Ashley Peters is the kind of consumer cereal makers like General Mills both court and fear.
She grew up eating breakfast cereal — from Cheerios to Cap'n Crunch — and now at age 30 she's part of the coveted millennial demographic. But these days, Peters usually reaches for a granola bar at breakfast, which she often eats on the job.
"It's just easier to do," said Peters, a 30-year-old communications manager at a St. Paul nonprofit group. "I don't have time for milk at work."
Cereal is still king of the American breakfast, but its realm is shrinking as consumers look for more convenience and variety.
The percent of in-home breakfast meals that include cereal dropped from 31 percent in 2009 to 26.8 percent last year, according to market researcher NPD Group.

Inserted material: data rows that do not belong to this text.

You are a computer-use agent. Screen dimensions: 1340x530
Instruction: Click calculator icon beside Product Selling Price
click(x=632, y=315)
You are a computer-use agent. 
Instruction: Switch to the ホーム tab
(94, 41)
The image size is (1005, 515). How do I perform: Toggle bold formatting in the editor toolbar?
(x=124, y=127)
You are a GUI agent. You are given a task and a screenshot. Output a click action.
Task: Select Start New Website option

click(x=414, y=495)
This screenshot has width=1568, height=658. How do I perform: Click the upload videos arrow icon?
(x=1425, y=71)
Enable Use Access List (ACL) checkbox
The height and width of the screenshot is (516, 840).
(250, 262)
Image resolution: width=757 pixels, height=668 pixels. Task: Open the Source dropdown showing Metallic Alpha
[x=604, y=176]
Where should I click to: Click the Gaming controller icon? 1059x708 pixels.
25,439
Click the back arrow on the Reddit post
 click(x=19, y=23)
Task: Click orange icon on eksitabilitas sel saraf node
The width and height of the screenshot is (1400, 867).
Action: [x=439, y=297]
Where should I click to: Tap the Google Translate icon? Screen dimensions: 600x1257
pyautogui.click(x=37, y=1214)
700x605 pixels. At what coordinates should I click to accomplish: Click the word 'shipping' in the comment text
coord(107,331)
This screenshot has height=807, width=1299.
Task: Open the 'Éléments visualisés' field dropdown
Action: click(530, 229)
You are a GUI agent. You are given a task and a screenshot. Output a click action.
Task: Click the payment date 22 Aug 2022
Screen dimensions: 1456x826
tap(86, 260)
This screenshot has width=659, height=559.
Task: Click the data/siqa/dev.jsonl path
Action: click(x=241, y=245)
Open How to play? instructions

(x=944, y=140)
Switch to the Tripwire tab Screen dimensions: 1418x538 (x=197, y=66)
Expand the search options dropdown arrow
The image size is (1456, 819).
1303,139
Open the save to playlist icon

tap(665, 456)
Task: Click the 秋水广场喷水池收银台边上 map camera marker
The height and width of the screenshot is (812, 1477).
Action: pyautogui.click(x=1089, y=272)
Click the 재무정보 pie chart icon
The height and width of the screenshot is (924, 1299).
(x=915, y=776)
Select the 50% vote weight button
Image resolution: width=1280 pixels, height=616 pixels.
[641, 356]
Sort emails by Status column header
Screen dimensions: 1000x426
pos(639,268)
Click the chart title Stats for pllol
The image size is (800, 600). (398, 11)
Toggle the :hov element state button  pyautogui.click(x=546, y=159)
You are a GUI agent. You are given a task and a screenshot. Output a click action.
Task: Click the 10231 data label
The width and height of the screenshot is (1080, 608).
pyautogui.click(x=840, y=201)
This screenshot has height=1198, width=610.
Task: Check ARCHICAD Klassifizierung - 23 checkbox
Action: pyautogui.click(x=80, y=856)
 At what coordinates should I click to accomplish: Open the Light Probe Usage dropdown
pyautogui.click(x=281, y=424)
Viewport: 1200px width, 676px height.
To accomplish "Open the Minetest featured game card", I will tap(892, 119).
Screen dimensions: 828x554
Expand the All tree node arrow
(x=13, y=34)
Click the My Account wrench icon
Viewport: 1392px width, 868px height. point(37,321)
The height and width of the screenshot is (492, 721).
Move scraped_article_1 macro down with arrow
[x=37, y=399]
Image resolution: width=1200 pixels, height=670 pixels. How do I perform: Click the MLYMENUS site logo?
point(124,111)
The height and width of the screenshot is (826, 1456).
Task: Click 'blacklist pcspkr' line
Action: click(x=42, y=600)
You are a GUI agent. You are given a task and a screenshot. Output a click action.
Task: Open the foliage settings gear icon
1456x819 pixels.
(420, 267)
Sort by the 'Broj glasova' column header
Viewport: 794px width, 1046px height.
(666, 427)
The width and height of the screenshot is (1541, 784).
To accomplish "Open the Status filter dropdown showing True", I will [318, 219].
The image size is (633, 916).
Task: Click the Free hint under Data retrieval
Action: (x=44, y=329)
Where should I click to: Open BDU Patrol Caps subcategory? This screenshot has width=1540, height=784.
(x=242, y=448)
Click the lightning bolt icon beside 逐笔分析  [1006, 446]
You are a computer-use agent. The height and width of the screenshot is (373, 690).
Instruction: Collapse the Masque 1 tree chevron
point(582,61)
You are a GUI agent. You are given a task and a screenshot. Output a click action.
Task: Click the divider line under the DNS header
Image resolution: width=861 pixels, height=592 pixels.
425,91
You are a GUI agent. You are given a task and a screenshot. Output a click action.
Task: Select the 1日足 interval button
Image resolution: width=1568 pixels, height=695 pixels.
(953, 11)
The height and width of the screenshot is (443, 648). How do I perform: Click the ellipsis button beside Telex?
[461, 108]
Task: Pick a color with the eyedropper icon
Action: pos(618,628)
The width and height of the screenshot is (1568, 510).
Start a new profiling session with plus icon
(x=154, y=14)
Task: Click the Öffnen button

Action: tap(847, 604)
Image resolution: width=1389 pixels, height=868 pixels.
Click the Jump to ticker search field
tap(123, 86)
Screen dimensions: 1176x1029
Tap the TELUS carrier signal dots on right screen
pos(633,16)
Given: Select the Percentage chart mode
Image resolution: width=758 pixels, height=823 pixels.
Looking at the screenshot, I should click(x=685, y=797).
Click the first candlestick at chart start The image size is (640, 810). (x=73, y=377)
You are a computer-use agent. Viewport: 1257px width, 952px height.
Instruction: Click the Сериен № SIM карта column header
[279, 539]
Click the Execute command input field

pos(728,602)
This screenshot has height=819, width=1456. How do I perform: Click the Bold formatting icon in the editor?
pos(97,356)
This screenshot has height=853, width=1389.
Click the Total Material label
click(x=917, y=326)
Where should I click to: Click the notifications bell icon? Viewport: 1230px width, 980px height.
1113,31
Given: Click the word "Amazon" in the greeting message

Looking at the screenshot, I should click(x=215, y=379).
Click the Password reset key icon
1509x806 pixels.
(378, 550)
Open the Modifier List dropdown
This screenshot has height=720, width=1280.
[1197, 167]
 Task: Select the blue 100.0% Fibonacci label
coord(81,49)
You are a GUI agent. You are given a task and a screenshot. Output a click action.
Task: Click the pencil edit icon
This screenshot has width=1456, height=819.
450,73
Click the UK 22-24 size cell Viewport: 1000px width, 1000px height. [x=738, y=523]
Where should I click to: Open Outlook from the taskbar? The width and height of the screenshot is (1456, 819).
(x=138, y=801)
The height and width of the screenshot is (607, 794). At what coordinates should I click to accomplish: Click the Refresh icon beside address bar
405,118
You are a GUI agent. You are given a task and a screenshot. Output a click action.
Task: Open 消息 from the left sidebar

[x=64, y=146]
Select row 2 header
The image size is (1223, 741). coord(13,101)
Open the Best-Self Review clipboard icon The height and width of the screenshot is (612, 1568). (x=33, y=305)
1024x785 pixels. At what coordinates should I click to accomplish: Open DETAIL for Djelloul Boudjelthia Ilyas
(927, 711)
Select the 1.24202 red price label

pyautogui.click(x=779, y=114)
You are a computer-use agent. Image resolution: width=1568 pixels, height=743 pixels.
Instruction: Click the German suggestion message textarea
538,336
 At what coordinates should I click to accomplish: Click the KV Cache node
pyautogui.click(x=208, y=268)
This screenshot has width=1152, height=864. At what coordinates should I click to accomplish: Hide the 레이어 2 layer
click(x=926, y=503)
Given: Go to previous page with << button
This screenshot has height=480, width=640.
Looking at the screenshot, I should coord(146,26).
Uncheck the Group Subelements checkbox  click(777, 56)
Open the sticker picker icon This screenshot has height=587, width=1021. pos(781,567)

Meanwhile, U.S. cold cereal sales have fallen 9 percent from 2011 through 2015, according to market researcher Nielsen. Over those four years, breakfast cereal experienced a bigger sales contraction in absolute numbers than any other packaged food business, including the ailing soft-drink industry, Nielsen data show.
This is all particularly bad news for Minnesota, home of General Mills, one of the nation's two mega-cereal makers along with archrival Kellogg. The state also is a big hub for the No. 3 U.S. cereal company, Post Holdings, which last year bought the former Malt-O-Meal company and its plant in Northfield. Post now runs its cereal business out of Lakeville.
Cereal manufacturers haven't been bowling over customers with innovative products in recent years. But they are finding other ways to fight back, excising dyes and other ingredients perceived as unhealthy. They're marketing cereal as an alternative to other snacks.